We used to live in Fort McMurray, and it was a long drive to Edmonton. And we wouldn't stop anywhere 'til we got home. So that was a painful five-hour drive.
[My wife] would rather go on the side of the road than some of the washrooms that's out there.
And so, when people stop by your washroom, most people I think just have to kind of go. And they stop, you know, at the next gas station on the road. They don't plan to stop at a specific gas station. So when they stop at yours and they see chandeliers, and granite counters and wooden doors, what kind of comments do they say to you?
Well, I've seen people run out and get the people in their vehicle to come over and look at the bathroom.
They're like, "This is nicer than my house." And, you know, a couple guys commented, saying, "Oh you should have a soaker tub in there."
And do you know if it was one of your patrons — someone who used your washroom in the past —who nominated you for Canada's Best Restroom?
Yeah, it was a lady that worked actually down the road from us, at Home Hardware.
She heard the competition last year on the radio ... and then she's like, "You guys should be on there," and all that stuff. So I was like, "Well go ahead and nominate us. Maybe we'll win."
And she's frequented your washrooms, this woman who works at the Home Hardware nearby?
Yeah, yeah. She comes here all the time for food. And to use the bathroom, I guess.
So this is a real competition. And you were the only gas station washroom to be in the finals. All the others, as expected, are in restaurants — many of them higher-end restaurants. But Beaver Hill Shell is more than a gas station that provides a loo for us, right? You provide a deli as well.
Yeah. We have fresh foods that we make. We got thin-crust pizza. We got sandwiches, we got everything. Everything we make here is from scratch.
So it's more than just a gas station, I'd say. It's just like a one-stop rest-stop, I'd say. You come here, get your coffee, your food — you know, kick your feet back up, relax for a minute. Hit the road.
You said you and your wife used to live in Fort McMurray. And you lost your house in the wildfires, I understand, right?
Yeah. That was a few years back.
We put a lot of effort into it. It took like years to build this, before we even opened. We're here from ground zero, right?

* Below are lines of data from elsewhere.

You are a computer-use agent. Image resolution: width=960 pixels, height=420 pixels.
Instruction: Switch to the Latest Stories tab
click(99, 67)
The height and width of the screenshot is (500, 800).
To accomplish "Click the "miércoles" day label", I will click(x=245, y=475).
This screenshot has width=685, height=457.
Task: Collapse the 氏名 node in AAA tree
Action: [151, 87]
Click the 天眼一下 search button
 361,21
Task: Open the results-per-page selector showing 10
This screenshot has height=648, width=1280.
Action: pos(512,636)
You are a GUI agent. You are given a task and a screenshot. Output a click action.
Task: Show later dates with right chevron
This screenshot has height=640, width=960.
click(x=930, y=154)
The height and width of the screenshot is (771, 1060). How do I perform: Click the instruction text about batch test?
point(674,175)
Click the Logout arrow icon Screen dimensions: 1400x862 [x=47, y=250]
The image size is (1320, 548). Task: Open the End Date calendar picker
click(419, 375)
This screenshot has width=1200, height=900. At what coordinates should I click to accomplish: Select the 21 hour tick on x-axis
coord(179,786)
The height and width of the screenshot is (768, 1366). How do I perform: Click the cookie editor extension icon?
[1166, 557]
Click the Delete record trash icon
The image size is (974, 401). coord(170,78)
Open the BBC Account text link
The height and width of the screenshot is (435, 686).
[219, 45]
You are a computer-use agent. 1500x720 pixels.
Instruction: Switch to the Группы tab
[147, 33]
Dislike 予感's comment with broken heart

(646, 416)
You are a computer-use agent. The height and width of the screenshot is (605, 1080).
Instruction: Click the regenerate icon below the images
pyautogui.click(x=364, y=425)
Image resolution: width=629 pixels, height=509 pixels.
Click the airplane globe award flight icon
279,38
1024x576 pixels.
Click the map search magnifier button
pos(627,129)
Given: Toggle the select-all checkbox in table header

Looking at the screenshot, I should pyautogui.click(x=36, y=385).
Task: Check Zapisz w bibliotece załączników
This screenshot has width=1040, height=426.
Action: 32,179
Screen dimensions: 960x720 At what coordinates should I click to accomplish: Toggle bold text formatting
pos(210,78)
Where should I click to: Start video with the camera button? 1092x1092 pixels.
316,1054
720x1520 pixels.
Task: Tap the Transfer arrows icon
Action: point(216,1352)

I spend more time in this place than I spend in my house.
And then the kids come over, and hang out sometimes, and you know, they even work the till sometimes.
So if you win this contest ... and are crowned Canada's Best Restroom — which I understand is next week, when you may win these honours — do you get more than bragging rights?
They give you 2,500 bucks to just keep up your bathroom. And I think you get a little trophy, so it'd been nice to have it up here.
Any celebrations planned?
We'll see, maybe. Take the staff for dinner somewhere, I don't know.
Q&A has been edited for length and clarity.